**INSTRUCTIONS TO FOLLOW**
Rewrite the data with every "Click" changed to "Select" and nothing else altered, and omit the pictures.

**RECORDS FOR PROCESSING**
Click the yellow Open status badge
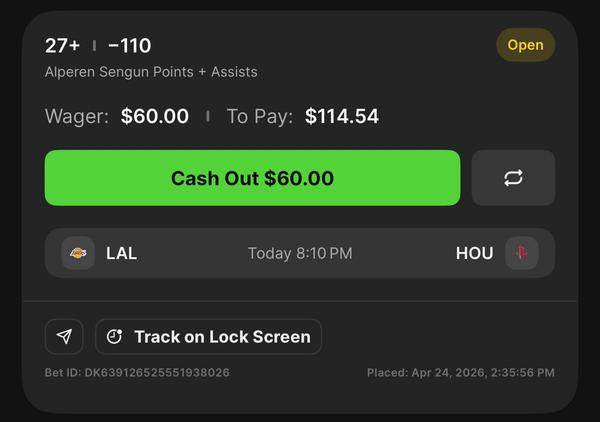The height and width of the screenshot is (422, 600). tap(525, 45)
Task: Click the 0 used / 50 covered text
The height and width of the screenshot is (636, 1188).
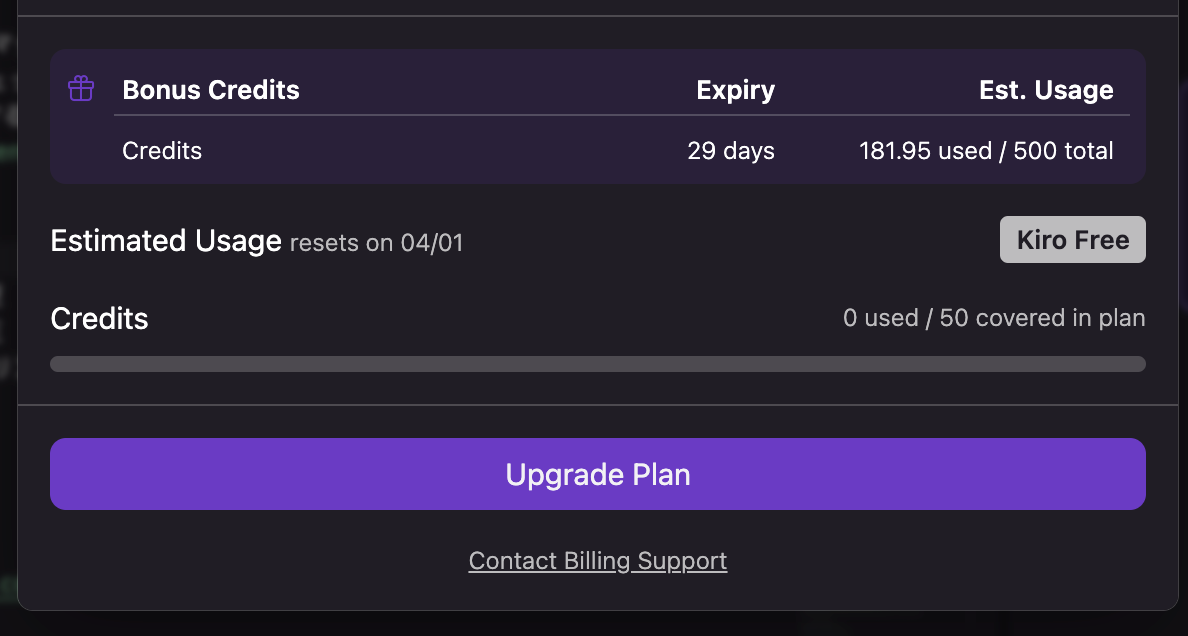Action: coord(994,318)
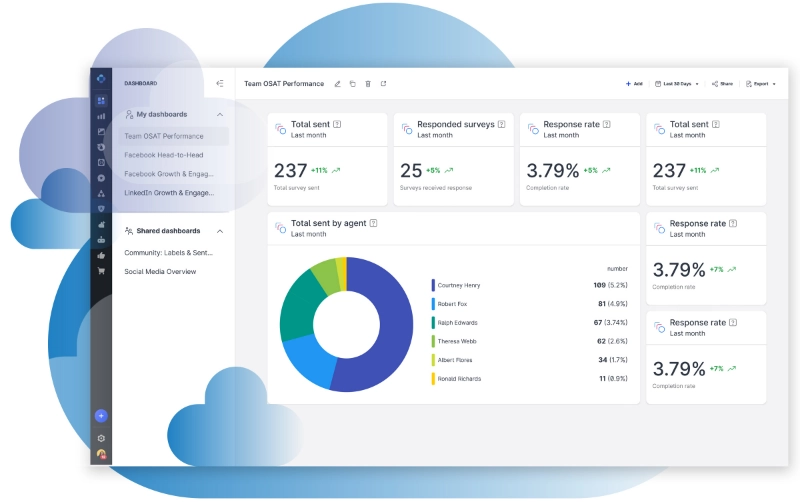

**ANSWER TO THIS PROBLEM**
Select the yellow Open status badge
The height and width of the screenshot is (422, 600). tap(525, 45)
Task: Select the 0 used / 50 covered text
The height and width of the screenshot is (636, 1188).
Action: coord(994,318)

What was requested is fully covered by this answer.